We’re family, Laura had said.

There was a part of Trista that was so happy she could sing, and another that felt she had participated in some horrible deception.

They wanted to stay with her, even if she had to leave, even if it meant uprooting themselves from a place they both clearly liked.

And they were following her. Trista sighed, but there was little to do about it. At least she could make sure no more harm fell on them.

Despite the early hour, the woman was at her desk outside the grandmaster’s quarters. She gave Trista a strange, tight-lipped look before nodding sharply towards the door.

“Go right in,” she said.

“Thank you,” Trista said softly. She stepped into the grandmaster’s office yet again, and closed the doors behind her.

The grandmaster was seated at his desk, glaring daggers at her from across the room. She released the lock on his voice.

“Well,” he hissed, swallowing and rubbing at his throat. “I hope you’re very happy.”

“What?” Trista snapped, all thoughts of meekness or courtesy flying right out of her. “Happy? About you tangling up Laura’s memories and attacking Liam?”

“It was a simple memory probe,” the grandmaster said dismissively. Trista fumed. She was standing right where Liam had been the night before, held immobile while the mage had forced more and more of himself into Liam’s body, forcing his soul away. He’d been holding on by a thread, his body ready to break, his mind ready to break.

“You could have killed him!” Trista roared. “Were you entirely unaware of how far you’d pushed him? How much strain you’d put on his body? Is it common for a person to lose the ability to walk after you perform a simple memory probe?”

The grandmaster looked taken aback, but only for a moment, before his haughty demeanor returned in force.

“You cannot die from a memory probe,” he said dismissively.

“You can,” she replied, her voice ice and stone. “It is very easy to kill someone like that, and it is an agonizing way to die.”

That gave him pause. The mage considered her for a moment, his eyes narrowed.

“I suppose you would know,” he said quietly.

“Yes,” she replied, swallowing to keep her voice from shaking. “I do.”

The grandmaster steepled his fingers, watching her.

“And what are your intentions here and now?” he asked.

Trista sighed, her shoulders drooping. She trudged up to his desk and sat heavily in the chair opposite him. Fear flared in the grandmaster, but after last night it felt earned at least.

“I came to ask what you would require to leave Liam and Laura alone,” she said softly, looking at her hands. “I will do whatever you ask, but I would prefer to stay, and continue learning music.”

The grandmaster did not reply, but the sense of dissonance she got from him was strong enough to make her skin prickle. She rubbed at her arms uncomfortably, waiting for him to speak. There was no point in rushing him. Not when she wanted a decision he wouldn’t regret and go back on in a few days time.

The fire crackled. The candles sputtered, and Trista waited with her hands on her lap and her eyes downcast.

“How many people have you killed?” he asked finally.

Trista grimaced. It was a question she had been expecting, and one she had dreaded.

“I…I don’t know,” Trista said, her voice cracking. The grandmaster snorted and she bristled, forcing herself to keep her voice level. “I didn’t count them!”

The grandmaster gave her a skeptical look, and she felt his disgust plain as day. She had to remember how the other houses, especially Bloodcrest, crowed over their kills. Her own siblings often enjoyed the process far more than it required, Phelaia and Bryseis especially.

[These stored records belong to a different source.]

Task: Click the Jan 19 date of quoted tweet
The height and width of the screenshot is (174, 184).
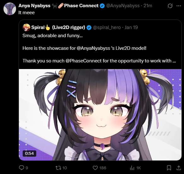Action: [131, 27]
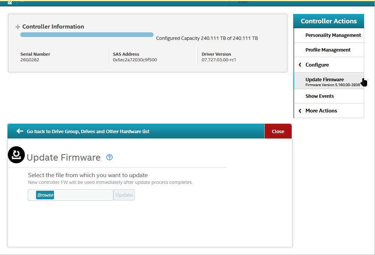Open Profile Management
This screenshot has height=255, width=375.
coord(328,50)
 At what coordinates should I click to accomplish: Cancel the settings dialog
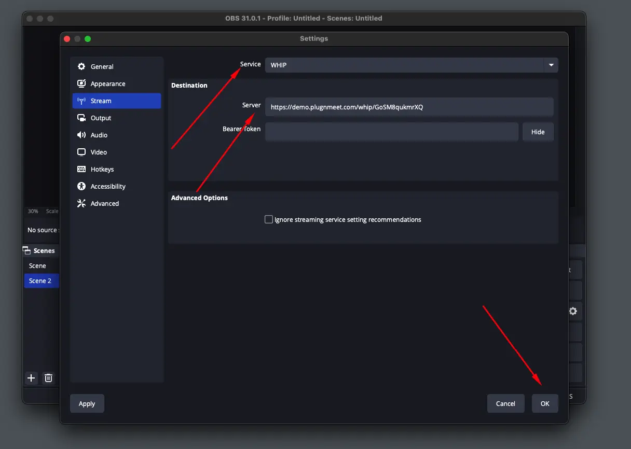pyautogui.click(x=505, y=403)
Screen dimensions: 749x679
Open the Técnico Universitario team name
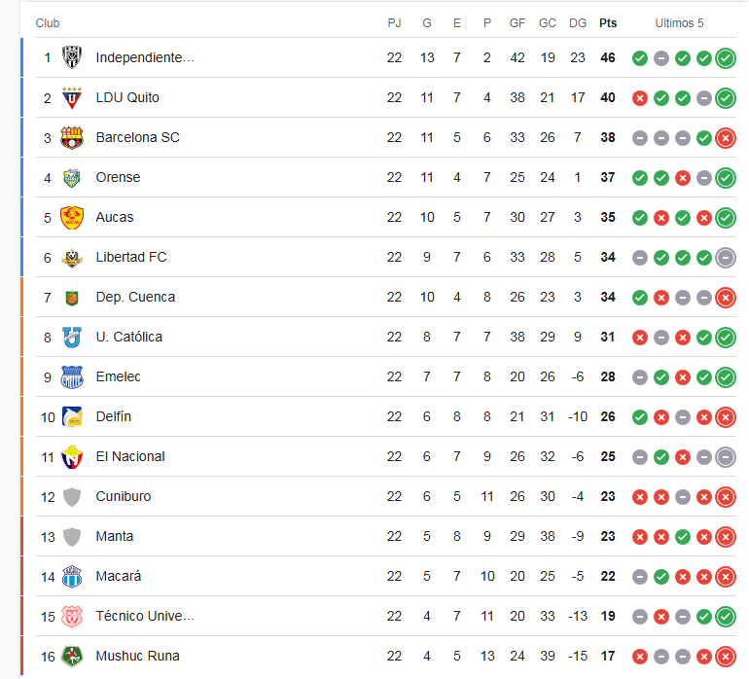145,616
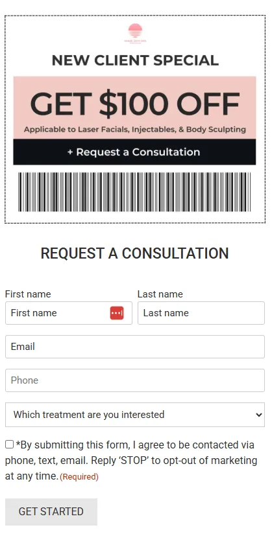Click the dropdown chevron arrow

tap(259, 415)
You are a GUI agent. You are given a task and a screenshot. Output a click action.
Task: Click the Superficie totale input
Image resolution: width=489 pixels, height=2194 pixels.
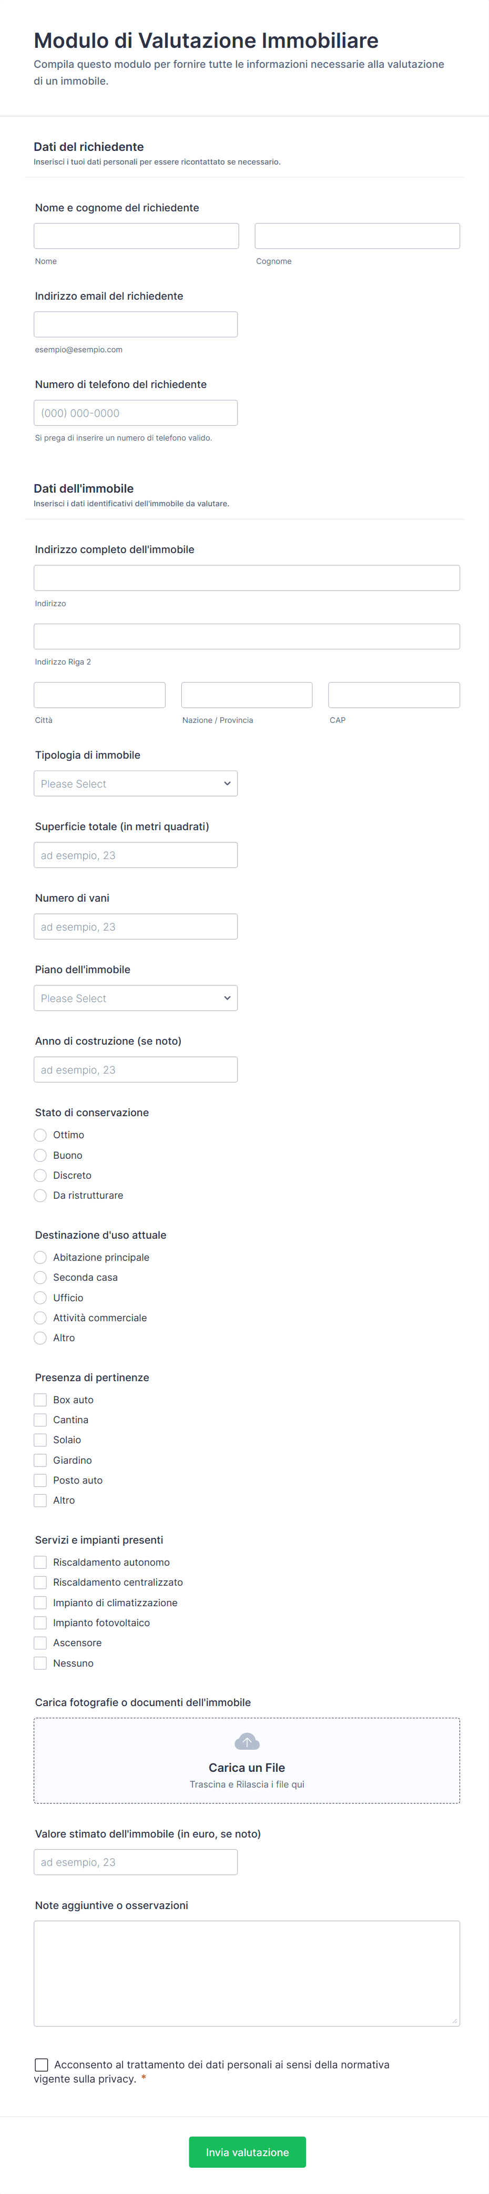[135, 855]
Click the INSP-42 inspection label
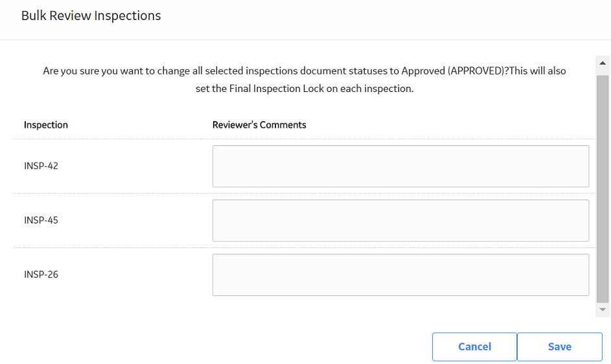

“They weren’t trophies. It’s not something I did for fun. They were–” they were food, she thought. Meals for her mother, and for herself, since she was there while they suffered. Humans didn’t count their meals, and neither did demons. She had never thought of the humans her siblings brought home as anything other than a source of nourishment, the way humans looked at their cows and pigs. They were nothing more, until the man with the violin, and then she had run.

“Why should I allow a mass-murderer in my school?” he asked cooly.

She squeezed her eyes shut, drawing a steadying breath before responding.

“All I can say for myself, is that I didn’t know any better,” she said quietly, knowing exactly how feeble of an excuse it was. “I did what I was made for, until the day I realized it was wrong. Then I ran.”

“Your friends don’t know any of this,” the grandmaster said. “At least, the boy didn’t.”

Trista nodded, gripping the edges of her chair to keep herself from shaking.

“Would they be your friends, if they knew?”

“I don’t know,” she replied quietly. Her nose stung and her eyes watered. She swallowed hard against her tears.

The last trace of fear within the grandmaster died out. Only the dissonance remained, ringing and powerful. She confused him, but his confusion was one that too easily turned to anger and violence.

“Perhaps I’ll tell them,” the grandmaster said softly. It was more of a prod than a threat, but the very thought made her want to be sick.

“No,” Trista said quickly. She could hear the desperate fear in her own voice and cringed. The grandmaster arched an eyebrow, and she looked away.

It would be much easier to simply erase all his memories of her, or plant the idea that he liked her. She could compel the grandmaster to let them be, to stay away and tell no one her secret. It would be easy, and solve nothing. There was no future using her mother’s power. She would have what she wanted, but it would be empty and false. If she wanted a real life, away from House Infernal, she had to leave those kinds of solutions behind.

If she wanted to stop being a monster, she couldn’t use her powers to get what she wanted.

“Would it offer you assurance if I did it?” she asked quietly. “If I told them everything, would that be enough for you to leave them alone? Could I stay?”

Even if he wouldn’t let her stay. After hearing it all Laura and Liam would hate her and want nothing more to do with her. She would leave, and they would stay. They could keep their lives in Everly, without interference from a demon. No one would bother them or hurt them just because they knew her, and they could be happy.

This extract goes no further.